I was astonished that an experienced RO at a facility that had protons available, would not recommend protons, but that's what he did. One thing he mentioned was that although protons theoretically appear to not damage normal tissue on the way to the target cancer, the proton has an effect on other particles to get them on the way to causing problems the therapy hasn't been studied deeply enough to figure out.

Protons are a form of external beam therapy, as are photons. I became more interested in internal beam therapy, i.e. brachytherapy. The radiation source is placed right inside the target, i.e. the prostate or semincal vesicles, etc., either temporarily or permanently. Brachytherapy can deliver a higher total dose to the target area than any other RT. There is a lot of data supporting the idea that the higher the total dose that is administered to the target, the higher the likelihood of a kill.

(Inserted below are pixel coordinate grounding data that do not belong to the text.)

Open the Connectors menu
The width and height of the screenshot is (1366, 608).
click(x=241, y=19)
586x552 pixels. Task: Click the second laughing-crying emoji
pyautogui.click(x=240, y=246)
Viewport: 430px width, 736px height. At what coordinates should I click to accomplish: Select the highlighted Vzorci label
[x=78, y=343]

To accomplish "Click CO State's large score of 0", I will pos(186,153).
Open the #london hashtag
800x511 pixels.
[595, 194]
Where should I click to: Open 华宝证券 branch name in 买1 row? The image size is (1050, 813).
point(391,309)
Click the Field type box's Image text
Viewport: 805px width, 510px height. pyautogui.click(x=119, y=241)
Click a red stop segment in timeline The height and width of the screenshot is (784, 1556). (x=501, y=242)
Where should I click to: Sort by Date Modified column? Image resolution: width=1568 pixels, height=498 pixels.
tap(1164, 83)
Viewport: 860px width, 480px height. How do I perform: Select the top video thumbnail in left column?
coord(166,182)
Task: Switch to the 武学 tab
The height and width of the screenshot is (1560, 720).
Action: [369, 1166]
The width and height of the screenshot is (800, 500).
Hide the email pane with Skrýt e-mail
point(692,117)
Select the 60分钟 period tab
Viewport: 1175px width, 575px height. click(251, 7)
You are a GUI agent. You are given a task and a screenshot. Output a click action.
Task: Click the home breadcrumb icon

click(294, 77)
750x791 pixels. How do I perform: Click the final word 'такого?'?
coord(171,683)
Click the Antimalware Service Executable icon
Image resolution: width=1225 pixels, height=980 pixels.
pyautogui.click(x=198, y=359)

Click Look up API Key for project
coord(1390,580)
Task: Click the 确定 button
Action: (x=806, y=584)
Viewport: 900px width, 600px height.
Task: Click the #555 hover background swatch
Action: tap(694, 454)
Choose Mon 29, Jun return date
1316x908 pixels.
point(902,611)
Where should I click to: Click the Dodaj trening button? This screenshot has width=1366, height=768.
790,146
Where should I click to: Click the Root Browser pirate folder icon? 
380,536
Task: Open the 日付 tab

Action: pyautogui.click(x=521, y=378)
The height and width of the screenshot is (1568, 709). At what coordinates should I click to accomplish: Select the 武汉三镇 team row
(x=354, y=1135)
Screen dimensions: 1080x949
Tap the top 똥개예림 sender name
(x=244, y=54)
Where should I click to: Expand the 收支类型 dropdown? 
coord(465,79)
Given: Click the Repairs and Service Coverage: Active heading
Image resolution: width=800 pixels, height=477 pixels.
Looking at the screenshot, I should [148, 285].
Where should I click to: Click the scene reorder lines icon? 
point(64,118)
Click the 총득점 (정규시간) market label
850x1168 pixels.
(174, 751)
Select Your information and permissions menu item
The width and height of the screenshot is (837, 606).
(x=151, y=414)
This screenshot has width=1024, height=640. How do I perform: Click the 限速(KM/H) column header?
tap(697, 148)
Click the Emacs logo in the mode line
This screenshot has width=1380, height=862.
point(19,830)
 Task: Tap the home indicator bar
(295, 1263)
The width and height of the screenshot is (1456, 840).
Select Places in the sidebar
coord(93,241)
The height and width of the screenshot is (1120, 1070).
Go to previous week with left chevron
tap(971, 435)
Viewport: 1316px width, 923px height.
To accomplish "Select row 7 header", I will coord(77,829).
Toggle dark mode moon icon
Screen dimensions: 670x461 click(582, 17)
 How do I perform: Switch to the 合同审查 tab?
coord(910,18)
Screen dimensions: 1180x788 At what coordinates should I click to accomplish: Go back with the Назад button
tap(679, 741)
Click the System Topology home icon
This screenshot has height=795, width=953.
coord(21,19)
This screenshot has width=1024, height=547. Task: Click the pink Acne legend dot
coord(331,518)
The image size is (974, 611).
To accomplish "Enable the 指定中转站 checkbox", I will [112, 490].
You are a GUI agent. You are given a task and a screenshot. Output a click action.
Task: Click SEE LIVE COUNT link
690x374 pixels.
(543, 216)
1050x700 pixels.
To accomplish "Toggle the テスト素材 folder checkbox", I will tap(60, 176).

The TRIP study supports the idea that if the local cancer source, the prostate, is blasted with more than 200 gray, the treatment failure rate is lower over a longer period than any external beam therapy alone can achieve. (The higher than 200 gray is achieved by adding a brachytherapy boost in addition to an EBRT).

I concluded that what matters more than theoretical descriptions of relative advantage is the data on outlook. I was surprised that there are many different ways to figure out what the outlook is. A common way is long term survival. Two treatments are compared and pronounced roughly equal in terms of survival at 5 or 10 years. What is left out is that one treatment might require less salvage therapy afterwards than another, which could be crucial to a patient's analysis, i.e. what is my quality of life going to be?